Imaginemos lo siguiente: un taller de producción con 45 empleados planea instalar una nueva línea de producción con una inversión de 220.000 euros. El equipo del proyecto identifica de antemano tres riesgos principales: un retraso en la entrega de la máquina (probabilidad media, impacto alto, ya que podría causar hasta 6 semanas de parada de producción), una formación insuficiente de los operarios (probabilidad alta, impacto medio) y alteraciones en la producción existente durante el cambio (probabilidad alta, impacto alto). Para cada riesgo, el equipo define una contramedida: un proveedor alternativo como opción de respaldo, un programa de formación de dos semanas antes de la puesta en marcha, y un calendario de instalación por fases fuera de los periodos de máxima demanda de pedidos. Estas medidas cuestan en conjunto unos 12.000 euros, pero evitan posibles pérdidas de más de 80.000 euros por parada de producción.

Cómo ayuda Leanshift

La gestión de riesgos comparte la misma mentalidad anticipatoria que la mejora continua: se detectan las desviaciones y las alteraciones antes de que se conviertan en problemas reales, en lugar de reaccionar solo cuando el daño ya está hecho. En el ciclo PDCA, la evaluación de riesgos pertenece al paso de planificar, porque mejorar también significa buscar activamente posibles fuentes de alteración en un proceso. Eso convierte la simple evitación de riesgos en una postura en la que se buscan los puntos débiles con antelación y se aprende de cada riesgo descubierto.

Preguntas frecuentes

¿Cuál es la diferencia entre el análisis de riesgos y la gestión de riesgos?

Al hacer un análisis de riesgos, se están evaluando riesgos que ya se han identificado. La gestión de riesgos es el proceso más amplio: también abarca la identificación, el control y el seguimiento continuo.

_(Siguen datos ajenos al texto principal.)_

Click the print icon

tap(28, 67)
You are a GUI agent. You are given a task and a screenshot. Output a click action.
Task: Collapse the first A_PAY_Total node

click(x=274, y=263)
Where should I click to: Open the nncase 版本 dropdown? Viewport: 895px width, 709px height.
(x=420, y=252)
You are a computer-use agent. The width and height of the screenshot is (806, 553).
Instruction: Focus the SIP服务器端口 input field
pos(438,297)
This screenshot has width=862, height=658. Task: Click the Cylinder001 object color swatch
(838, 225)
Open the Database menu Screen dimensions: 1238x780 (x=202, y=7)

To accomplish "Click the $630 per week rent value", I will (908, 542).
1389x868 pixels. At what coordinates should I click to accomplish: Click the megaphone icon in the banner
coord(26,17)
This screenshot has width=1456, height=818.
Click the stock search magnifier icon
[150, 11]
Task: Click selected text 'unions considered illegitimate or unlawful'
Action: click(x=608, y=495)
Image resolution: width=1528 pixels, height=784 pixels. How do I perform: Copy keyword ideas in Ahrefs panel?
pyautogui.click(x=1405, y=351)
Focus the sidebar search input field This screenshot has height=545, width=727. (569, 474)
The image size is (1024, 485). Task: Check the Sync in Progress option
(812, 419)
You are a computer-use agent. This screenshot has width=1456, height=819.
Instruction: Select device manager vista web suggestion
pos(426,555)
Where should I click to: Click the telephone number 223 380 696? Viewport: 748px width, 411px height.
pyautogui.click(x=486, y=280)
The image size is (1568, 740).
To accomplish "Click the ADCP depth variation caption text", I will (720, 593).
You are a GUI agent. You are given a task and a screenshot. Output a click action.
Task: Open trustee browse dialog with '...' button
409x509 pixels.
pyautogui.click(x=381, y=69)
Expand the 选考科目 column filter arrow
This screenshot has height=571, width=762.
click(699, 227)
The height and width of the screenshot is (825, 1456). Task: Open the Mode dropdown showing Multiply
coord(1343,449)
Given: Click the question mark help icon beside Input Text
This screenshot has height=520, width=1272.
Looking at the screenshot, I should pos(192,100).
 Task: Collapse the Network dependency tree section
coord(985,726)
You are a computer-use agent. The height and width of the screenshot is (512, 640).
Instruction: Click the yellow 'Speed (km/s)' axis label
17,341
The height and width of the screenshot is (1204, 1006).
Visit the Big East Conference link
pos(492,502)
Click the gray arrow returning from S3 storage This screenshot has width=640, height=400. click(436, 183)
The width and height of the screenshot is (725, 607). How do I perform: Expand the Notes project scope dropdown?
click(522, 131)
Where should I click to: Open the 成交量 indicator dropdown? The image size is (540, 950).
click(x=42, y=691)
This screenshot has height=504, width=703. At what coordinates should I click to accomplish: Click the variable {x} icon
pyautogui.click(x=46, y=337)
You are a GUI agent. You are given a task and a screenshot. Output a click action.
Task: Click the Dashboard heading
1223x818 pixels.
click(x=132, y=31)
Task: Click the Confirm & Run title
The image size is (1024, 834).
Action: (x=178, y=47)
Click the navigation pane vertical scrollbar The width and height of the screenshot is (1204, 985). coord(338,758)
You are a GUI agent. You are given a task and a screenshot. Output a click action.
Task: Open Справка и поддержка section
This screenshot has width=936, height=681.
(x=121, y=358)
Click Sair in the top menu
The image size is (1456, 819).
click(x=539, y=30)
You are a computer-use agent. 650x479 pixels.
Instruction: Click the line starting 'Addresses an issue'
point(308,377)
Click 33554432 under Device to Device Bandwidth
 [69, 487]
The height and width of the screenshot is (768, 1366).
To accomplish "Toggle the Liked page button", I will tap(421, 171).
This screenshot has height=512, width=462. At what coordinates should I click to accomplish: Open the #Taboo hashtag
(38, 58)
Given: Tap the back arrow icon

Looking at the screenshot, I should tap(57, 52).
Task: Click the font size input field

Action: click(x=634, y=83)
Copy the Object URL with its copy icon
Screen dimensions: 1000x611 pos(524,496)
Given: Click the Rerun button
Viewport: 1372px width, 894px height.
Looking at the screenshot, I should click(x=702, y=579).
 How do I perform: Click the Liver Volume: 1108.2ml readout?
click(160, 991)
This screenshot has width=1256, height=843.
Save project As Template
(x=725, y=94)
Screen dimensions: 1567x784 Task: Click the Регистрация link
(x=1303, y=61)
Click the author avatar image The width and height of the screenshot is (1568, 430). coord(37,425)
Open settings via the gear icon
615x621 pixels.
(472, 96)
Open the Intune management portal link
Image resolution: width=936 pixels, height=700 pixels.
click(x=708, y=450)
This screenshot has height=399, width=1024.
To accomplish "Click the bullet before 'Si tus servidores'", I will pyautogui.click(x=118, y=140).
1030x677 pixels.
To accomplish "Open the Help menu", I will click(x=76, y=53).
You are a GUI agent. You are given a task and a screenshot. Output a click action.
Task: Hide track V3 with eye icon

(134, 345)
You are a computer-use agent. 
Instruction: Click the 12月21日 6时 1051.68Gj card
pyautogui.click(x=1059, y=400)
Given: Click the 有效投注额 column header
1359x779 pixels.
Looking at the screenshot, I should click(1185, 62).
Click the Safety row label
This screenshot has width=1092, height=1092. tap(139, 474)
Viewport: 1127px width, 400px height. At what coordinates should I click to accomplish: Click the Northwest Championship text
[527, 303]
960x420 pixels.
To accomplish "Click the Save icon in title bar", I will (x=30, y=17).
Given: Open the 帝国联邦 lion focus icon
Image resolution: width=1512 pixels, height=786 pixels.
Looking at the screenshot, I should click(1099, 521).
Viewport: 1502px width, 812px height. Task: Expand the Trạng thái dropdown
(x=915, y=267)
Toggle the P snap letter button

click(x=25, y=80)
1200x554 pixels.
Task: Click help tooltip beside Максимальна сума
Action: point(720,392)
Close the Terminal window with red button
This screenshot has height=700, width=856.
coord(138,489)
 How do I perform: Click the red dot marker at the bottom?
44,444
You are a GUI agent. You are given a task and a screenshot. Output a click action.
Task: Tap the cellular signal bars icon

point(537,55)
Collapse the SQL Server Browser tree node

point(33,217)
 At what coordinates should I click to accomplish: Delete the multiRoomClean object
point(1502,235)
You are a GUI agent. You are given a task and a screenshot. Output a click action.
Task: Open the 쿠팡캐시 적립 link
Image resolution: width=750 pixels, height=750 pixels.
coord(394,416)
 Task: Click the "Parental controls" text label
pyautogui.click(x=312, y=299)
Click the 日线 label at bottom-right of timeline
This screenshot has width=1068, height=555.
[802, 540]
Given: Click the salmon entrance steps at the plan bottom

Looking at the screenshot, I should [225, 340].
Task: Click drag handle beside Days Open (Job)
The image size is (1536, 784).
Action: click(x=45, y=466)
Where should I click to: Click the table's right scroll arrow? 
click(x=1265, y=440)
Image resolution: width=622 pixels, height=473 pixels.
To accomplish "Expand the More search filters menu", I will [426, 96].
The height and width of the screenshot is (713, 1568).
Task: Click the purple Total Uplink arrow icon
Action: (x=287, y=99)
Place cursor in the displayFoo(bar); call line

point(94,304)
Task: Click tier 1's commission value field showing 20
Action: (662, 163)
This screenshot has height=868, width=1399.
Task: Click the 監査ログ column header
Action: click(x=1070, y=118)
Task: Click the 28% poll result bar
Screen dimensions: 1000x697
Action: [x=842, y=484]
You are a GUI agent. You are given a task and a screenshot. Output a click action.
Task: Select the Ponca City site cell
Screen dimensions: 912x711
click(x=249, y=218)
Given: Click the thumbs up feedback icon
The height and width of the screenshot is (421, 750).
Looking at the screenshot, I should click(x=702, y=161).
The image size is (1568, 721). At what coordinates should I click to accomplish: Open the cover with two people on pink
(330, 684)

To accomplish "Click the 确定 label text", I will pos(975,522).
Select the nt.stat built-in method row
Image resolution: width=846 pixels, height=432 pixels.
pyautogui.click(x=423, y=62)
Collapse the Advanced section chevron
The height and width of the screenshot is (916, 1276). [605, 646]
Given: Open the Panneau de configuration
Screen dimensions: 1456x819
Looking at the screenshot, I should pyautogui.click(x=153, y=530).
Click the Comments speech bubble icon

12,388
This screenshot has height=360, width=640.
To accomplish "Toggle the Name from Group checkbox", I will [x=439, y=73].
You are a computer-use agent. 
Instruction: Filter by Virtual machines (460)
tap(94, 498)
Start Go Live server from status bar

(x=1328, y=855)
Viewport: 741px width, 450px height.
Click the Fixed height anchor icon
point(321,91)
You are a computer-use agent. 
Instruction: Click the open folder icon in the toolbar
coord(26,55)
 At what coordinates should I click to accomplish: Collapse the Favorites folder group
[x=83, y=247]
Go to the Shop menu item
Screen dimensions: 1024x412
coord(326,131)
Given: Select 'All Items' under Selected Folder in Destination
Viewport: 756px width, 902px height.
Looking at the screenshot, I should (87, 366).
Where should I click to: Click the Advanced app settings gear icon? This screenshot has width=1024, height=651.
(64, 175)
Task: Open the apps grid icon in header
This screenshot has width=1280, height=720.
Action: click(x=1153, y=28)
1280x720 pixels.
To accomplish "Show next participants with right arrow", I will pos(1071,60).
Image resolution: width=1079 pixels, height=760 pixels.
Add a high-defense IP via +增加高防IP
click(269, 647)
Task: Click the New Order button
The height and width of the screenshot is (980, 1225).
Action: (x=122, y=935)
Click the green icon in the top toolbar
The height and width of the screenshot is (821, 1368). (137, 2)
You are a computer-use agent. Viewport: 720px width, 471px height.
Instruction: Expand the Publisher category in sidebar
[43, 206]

¿Qué herramientas se usan habitualmente en la gestión de riesgos?

Entre las más habituales están la matriz de riesgos para priorizar, el registro de riesgos para documentar, y el FMEA para analizar sistemáticamente las causas técnicas de fallo. Cuál encaja mejor depende del alcance y la naturaleza del proyecto.

¿Con qué frecuencia debería hacerse la gestión de riesgos?

No es una tarea puntual: acompaña de forma continua al proyecto o al proceso. Ayuda establecer puntos de revisión fijos, por ejemplo en los hitos o siempre que las circunstancias cambien de forma notable.